It is a structural gap, and it explains why so many capable, thoughtful, self-aware women find themselves stuck at the Vision step even if they may have done considerable inner work, because the process they have been offered has not been built for the depth of change they are actually navigating.

The Architecture of Reinvention™ and The Reinvention Roadmap™ exist precisely to fill that gap, providing not motivation or inspiration but a coherent structural process for designing a next chapter that is genuinely built to last.

The Vision That Thriving Requires Is Not the Same as the Vision That Surviving Produces

This is the distinction that changes everything about how you approach this step.

There is a version of vision built from the need to escape discomfort, to move away from what no longer works without yet having a clear sense of what you are moving toward. That kind of vision can provide enough direction to take the first steps, but it is built from the energy of surviving, and structures built from that energy tend to replicate the patterns of the life you were trying to leave rather than genuinely expanding beyond them.
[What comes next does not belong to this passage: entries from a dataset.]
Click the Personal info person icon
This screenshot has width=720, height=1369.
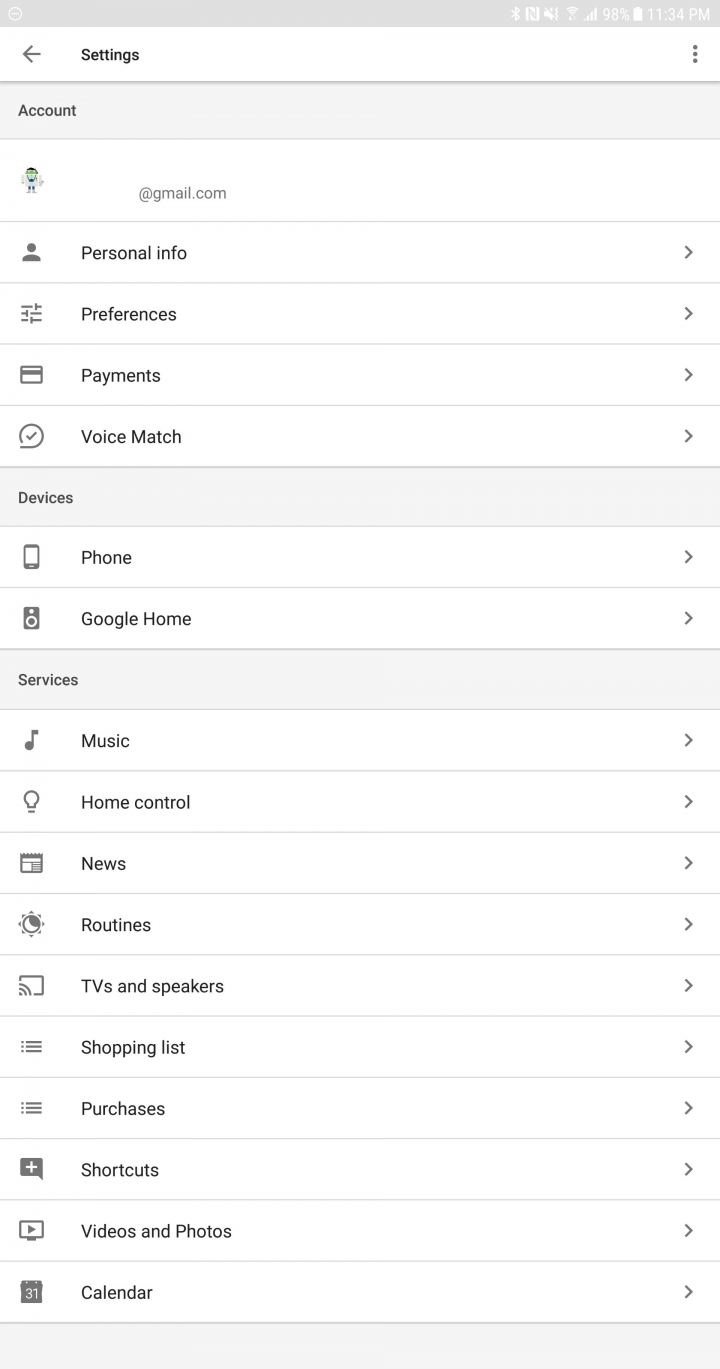click(32, 252)
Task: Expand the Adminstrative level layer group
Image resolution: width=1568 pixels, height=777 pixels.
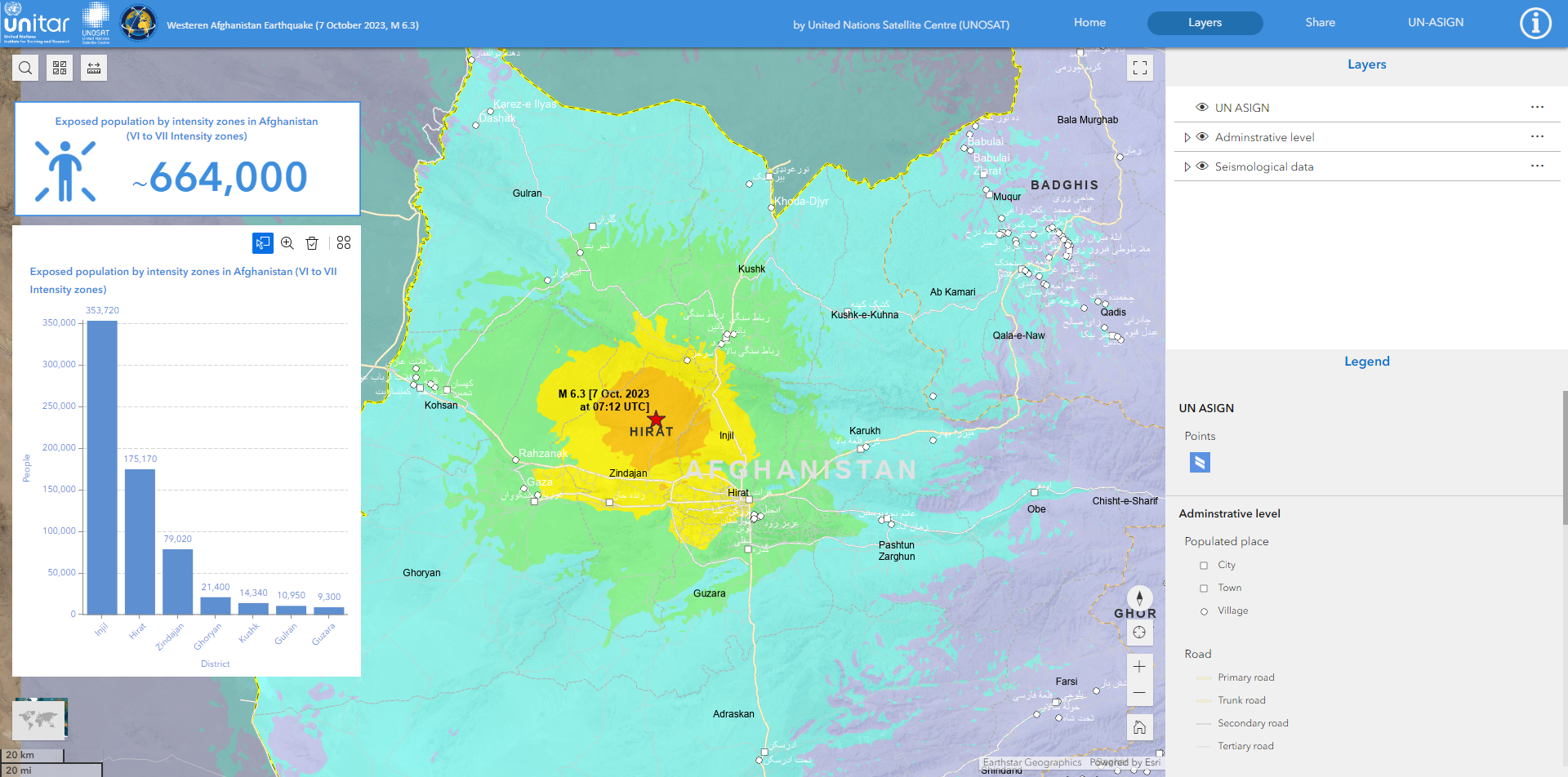Action: coord(1187,137)
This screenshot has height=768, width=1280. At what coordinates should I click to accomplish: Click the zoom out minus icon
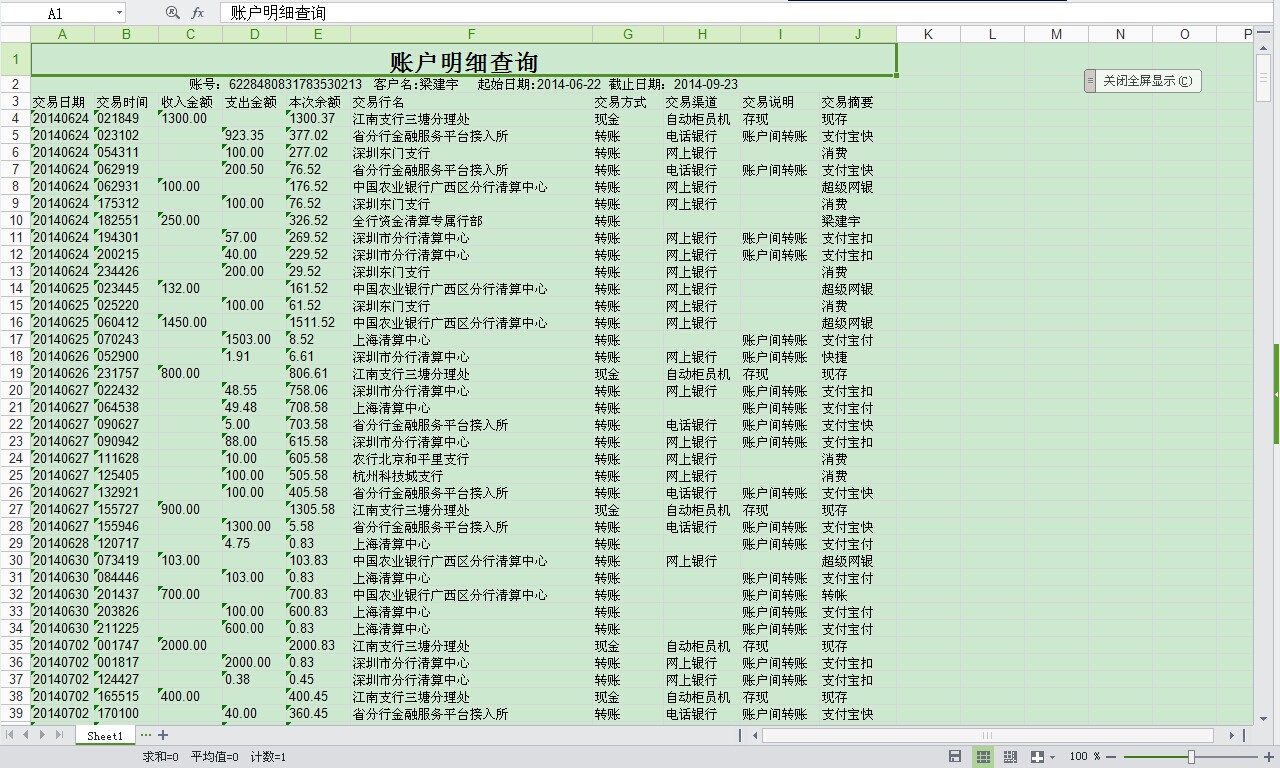click(x=1112, y=757)
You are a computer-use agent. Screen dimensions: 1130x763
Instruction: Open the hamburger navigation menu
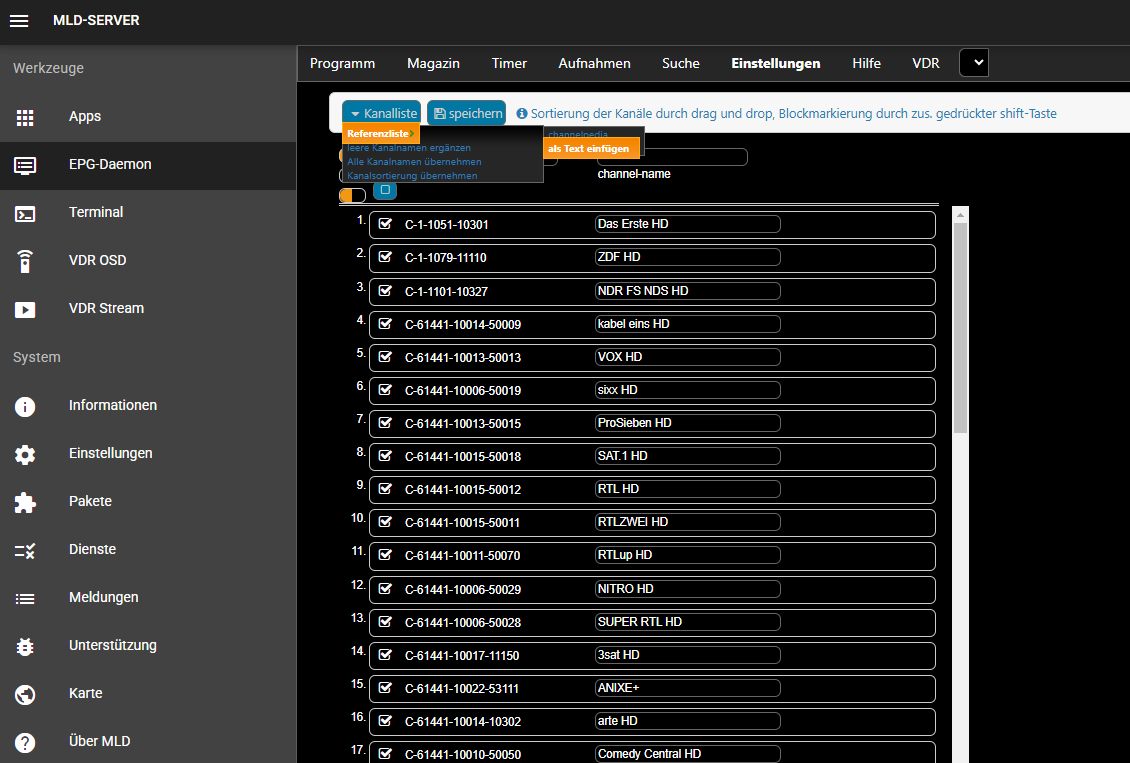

And then there is a vision built from a completely different starting point: from clarity about who you are now, from a structural understanding of what your life currently holds and what it needs to hold, and from a deliberate decision to design what comes next rather than simply react to what has already happened. That is the vision that thriving produces, and it is what The Architecture of Reinvention™ is designed to build.

The same cultural analysis noted that what women at this stage of life are looking for is not simply a way to observe reinvention from a distance; they want to apply it, to inhabit it, to live it as their own experience, and for that to be possible the vision they are working toward must be built for thriving, not for surviving.

One gets you out. The other gets you somewhere worth going.

Coherence Is What Makes a Blueprint Hold

There is one more quality that separates a vision that changes your life from one that simply makes you feel better for a week, and it is coherence. Not ambition, not detail, not the scale of what you are imagining, but coherence, every element of your next chapter pointing in the same direction, every decision serving the same underlying structure, every choice telling the same story about who you are becoming and what your life is being designed to hold.

The cultural analysis I already mentioned returned repeatedly to this word as the defining quality of reinvention that resonates and lasts, and as the thing that transforms a personal transition into something that carries genuine authority and momentum.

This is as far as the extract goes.